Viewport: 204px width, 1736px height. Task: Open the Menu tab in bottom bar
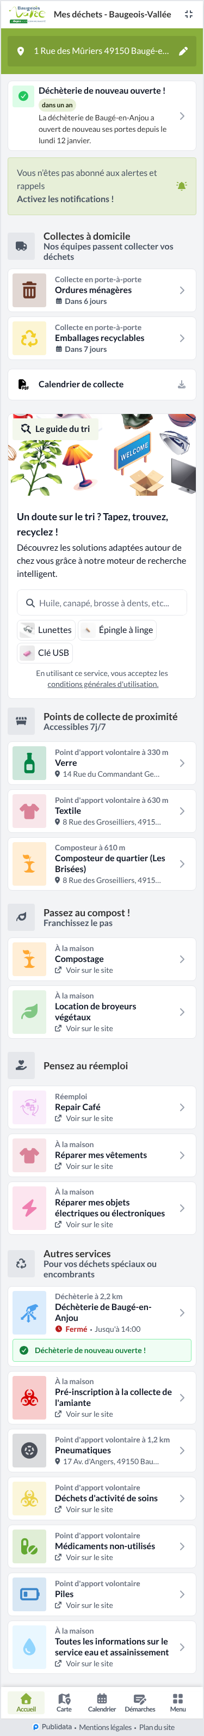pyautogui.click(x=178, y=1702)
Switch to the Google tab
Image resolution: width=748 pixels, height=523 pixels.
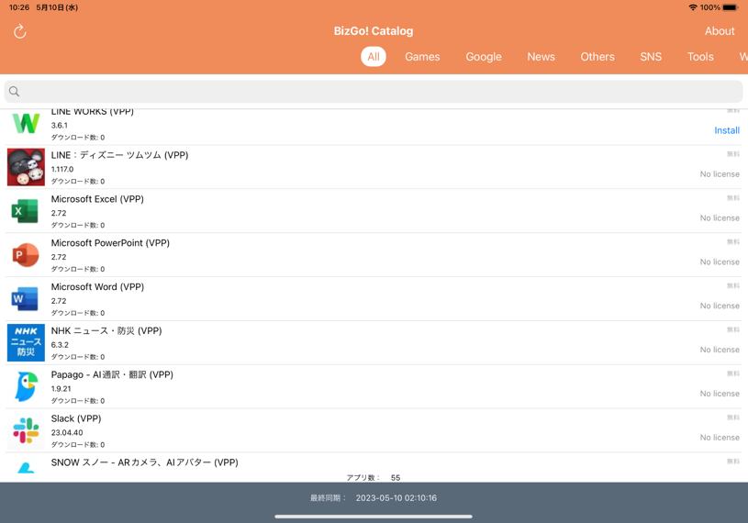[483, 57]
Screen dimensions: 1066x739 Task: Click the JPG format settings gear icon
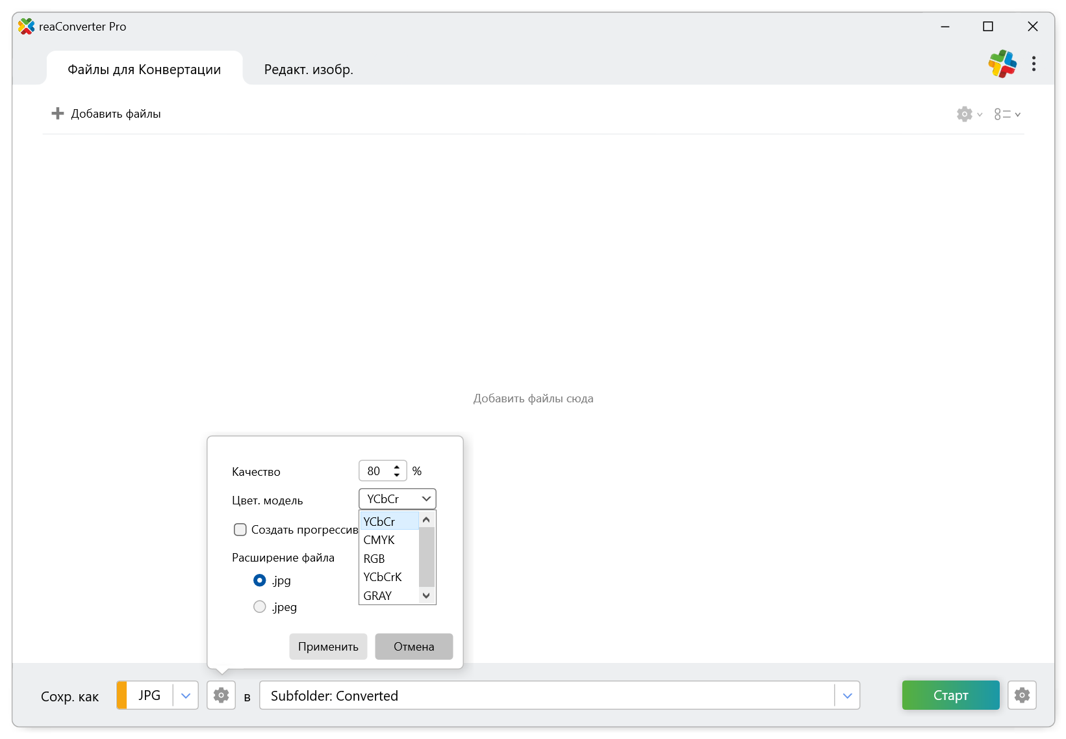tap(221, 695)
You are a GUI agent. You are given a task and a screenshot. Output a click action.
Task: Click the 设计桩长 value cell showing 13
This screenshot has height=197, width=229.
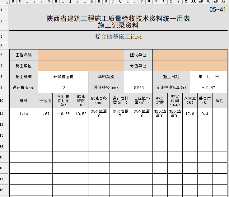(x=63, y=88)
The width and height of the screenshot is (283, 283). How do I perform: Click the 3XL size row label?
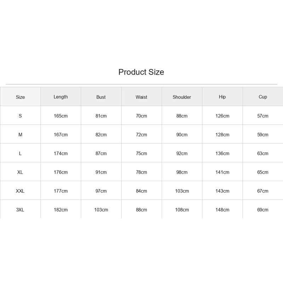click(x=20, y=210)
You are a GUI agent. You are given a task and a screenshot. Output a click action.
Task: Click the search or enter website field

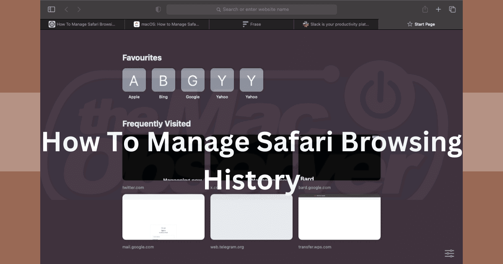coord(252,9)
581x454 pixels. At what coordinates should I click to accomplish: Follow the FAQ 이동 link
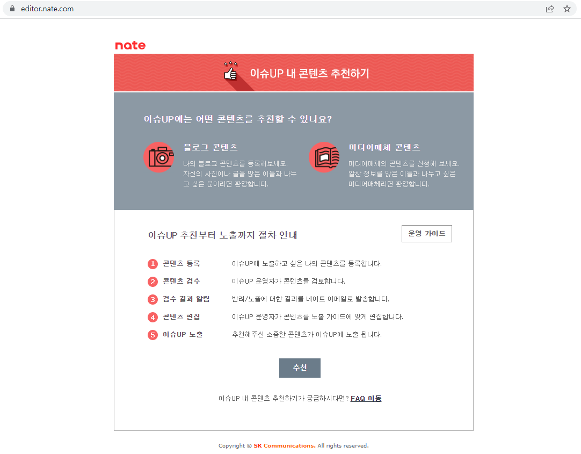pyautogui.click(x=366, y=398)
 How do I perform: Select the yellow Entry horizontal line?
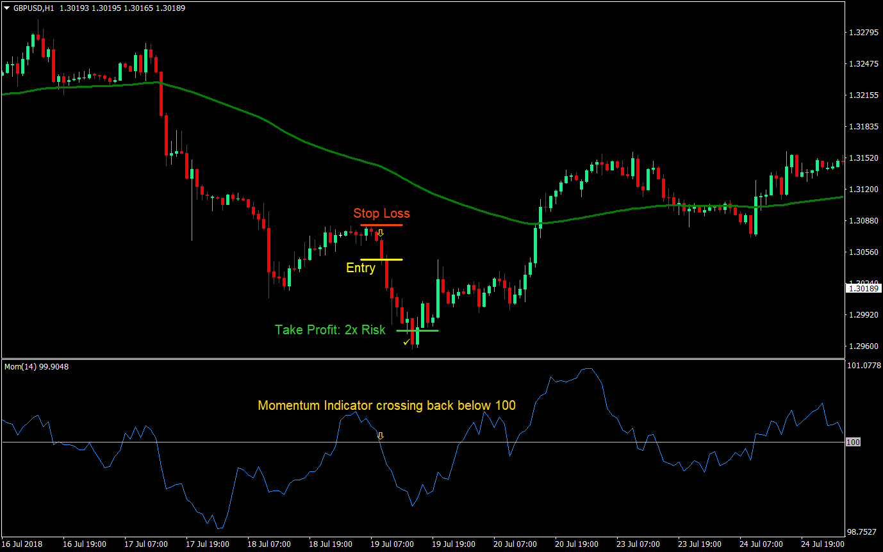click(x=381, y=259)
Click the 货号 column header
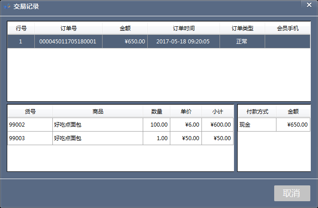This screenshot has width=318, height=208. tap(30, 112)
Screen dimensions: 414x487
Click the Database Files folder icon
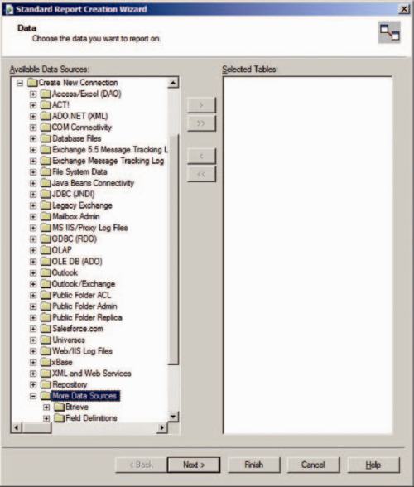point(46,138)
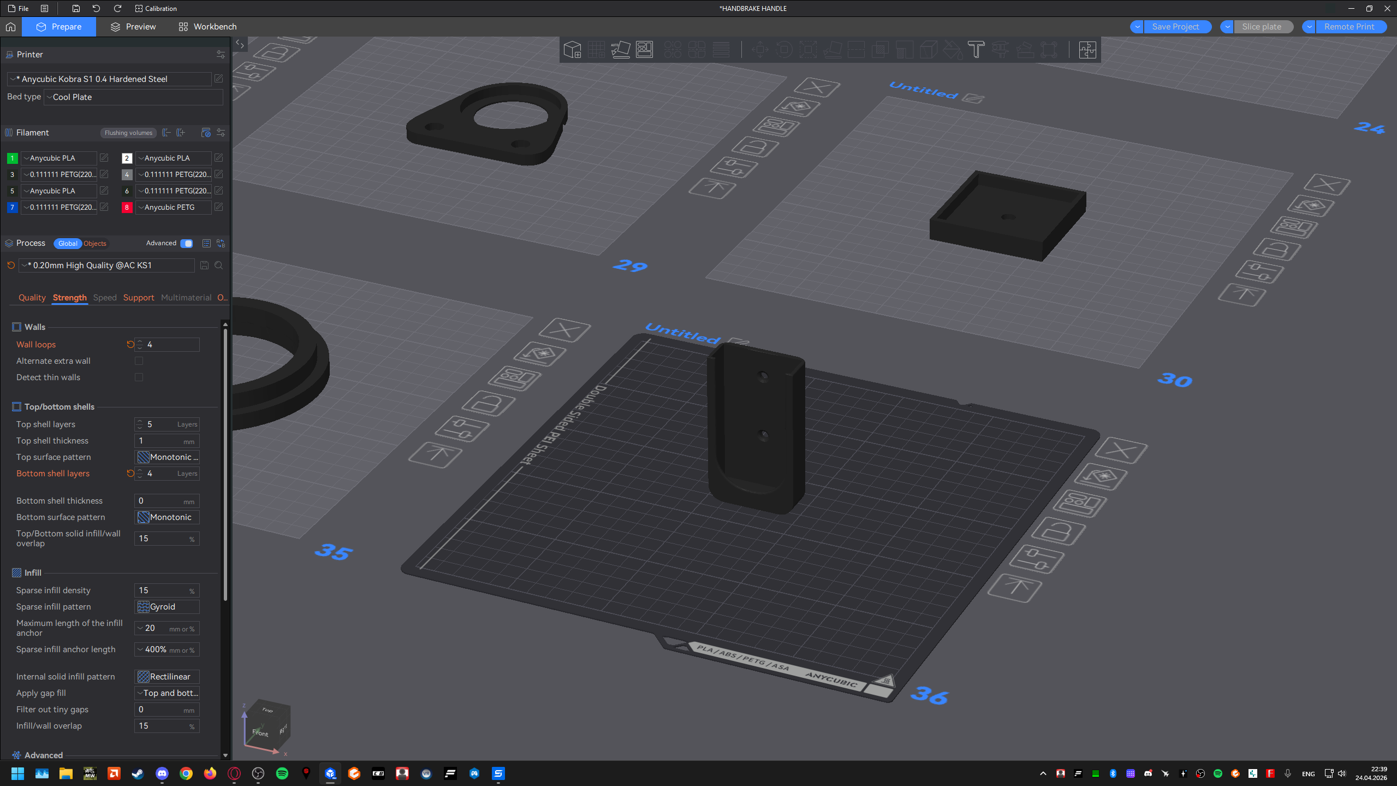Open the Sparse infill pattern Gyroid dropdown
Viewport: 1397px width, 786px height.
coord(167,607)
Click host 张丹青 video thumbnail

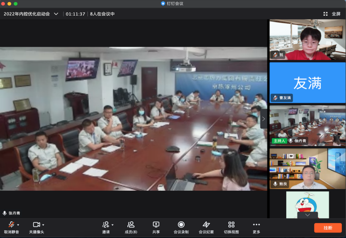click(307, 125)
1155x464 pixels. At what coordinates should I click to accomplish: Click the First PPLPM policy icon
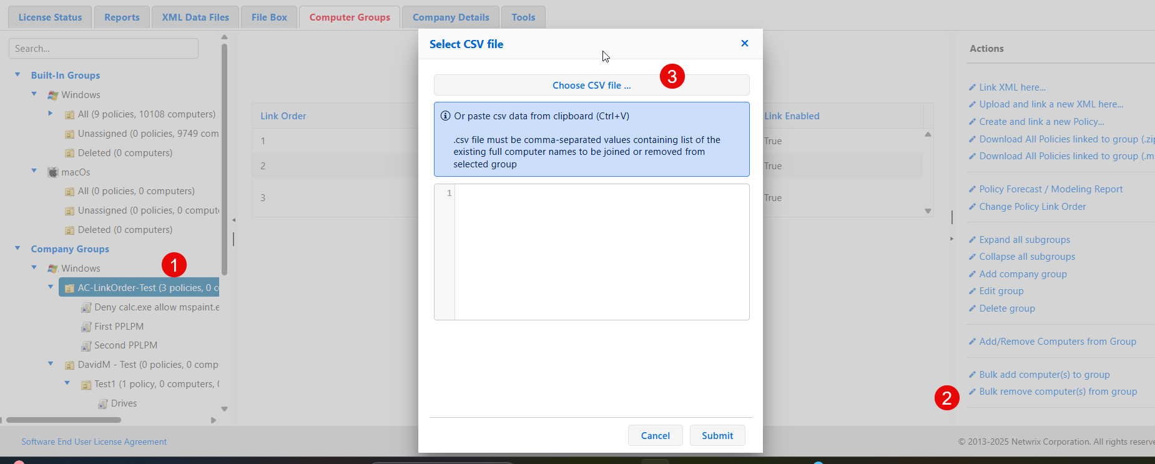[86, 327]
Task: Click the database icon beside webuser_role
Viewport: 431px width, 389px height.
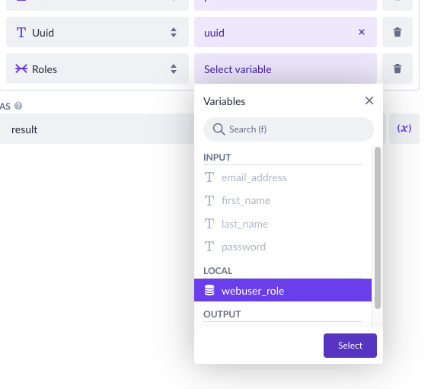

* Required work *
Copy out the entries exactly. No pictures.

* Task answer *
Viewport: 204px width, 1736px height. Task: Open the Menu tab in bottom bar
pyautogui.click(x=178, y=1702)
Switch to the Google tab
Image resolution: width=748 pixels, height=523 pixels.
[483, 57]
Screen dimensions: 1066x739 Task: Click the JPG format settings gear icon
tap(221, 695)
You are a GUI agent. You are given a task and a screenshot. Output a click action.
Task: Click the 设计桩长 value cell showing 13
This screenshot has height=197, width=229.
(x=63, y=88)
The width and height of the screenshot is (283, 283). How do I perform: Click the 3XL size row label?
click(x=20, y=210)
You are a GUI agent. You are given a task and a screenshot. Output a click action.
Task: Click the search or enter website field

coord(252,9)
581x454 pixels. At what coordinates should I click to accomplish: Follow the FAQ 이동 link
pyautogui.click(x=366, y=398)
 How do I perform: Select the yellow Entry horizontal line?
click(x=381, y=259)
Click the 货号 column header
This screenshot has width=318, height=208. tap(30, 112)
Screen dimensions: 414x487
Click the Database Files folder icon
point(46,138)
Open the Sparse infill pattern Gyroid dropdown
Viewport: 1397px width, 786px height.
coord(167,607)
Click host 张丹青 video thumbnail

click(307, 125)
1155x464 pixels. At what coordinates should I click to accomplish: Click the First PPLPM policy icon
[86, 327]
Task: Click the database icon beside webuser_role
Viewport: 431px width, 389px height.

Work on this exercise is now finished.